* Dataset entries *
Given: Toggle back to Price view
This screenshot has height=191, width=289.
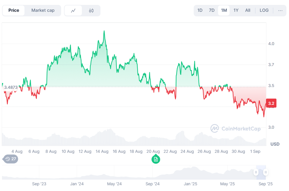Looking at the screenshot, I should point(13,10).
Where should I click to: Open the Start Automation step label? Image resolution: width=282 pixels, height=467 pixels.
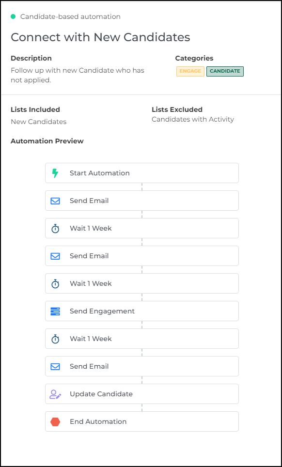(100, 173)
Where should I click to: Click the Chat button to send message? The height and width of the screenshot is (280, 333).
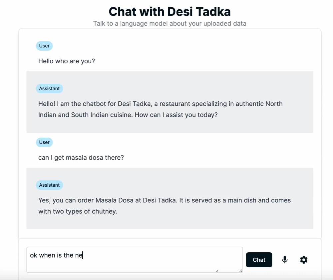pyautogui.click(x=259, y=260)
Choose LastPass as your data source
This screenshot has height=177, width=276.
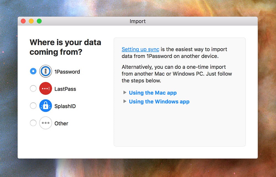pyautogui.click(x=33, y=89)
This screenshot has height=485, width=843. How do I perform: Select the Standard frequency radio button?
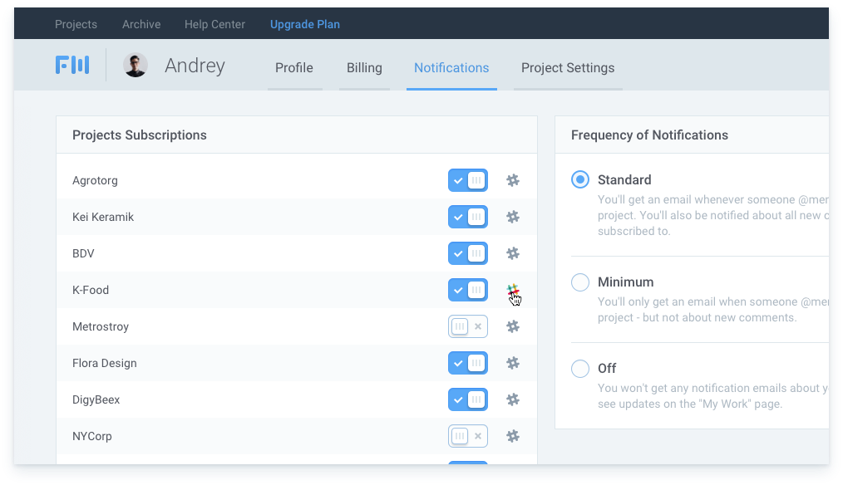(x=579, y=179)
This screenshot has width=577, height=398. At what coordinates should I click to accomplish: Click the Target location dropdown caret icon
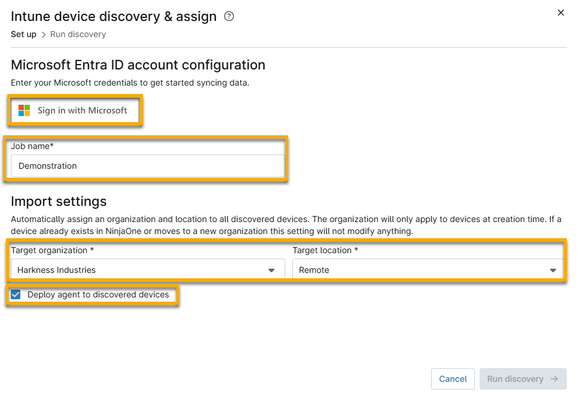[552, 269]
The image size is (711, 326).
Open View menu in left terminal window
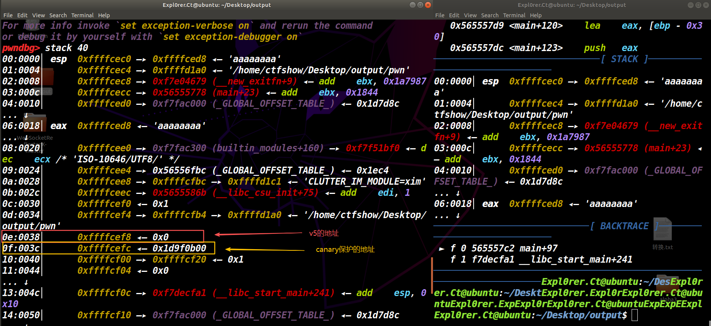coord(38,15)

* Exercise directions *
Leaving out all pictures, retype exactly the lines that run from the one containing "This screenshot has height=177, width=276." through the last line of the material.

* Solution *
This screenshot has height=177, width=276.
pyautogui.click(x=33, y=89)
This screenshot has height=485, width=843. How do I perform: Select the Standard frequency radio button?
(x=579, y=179)
This screenshot has width=577, height=398. At what coordinates should I click to accomplish: Click the Target location dropdown caret icon
[552, 269]
The image size is (711, 326).
Open View menu in left terminal window
coord(38,15)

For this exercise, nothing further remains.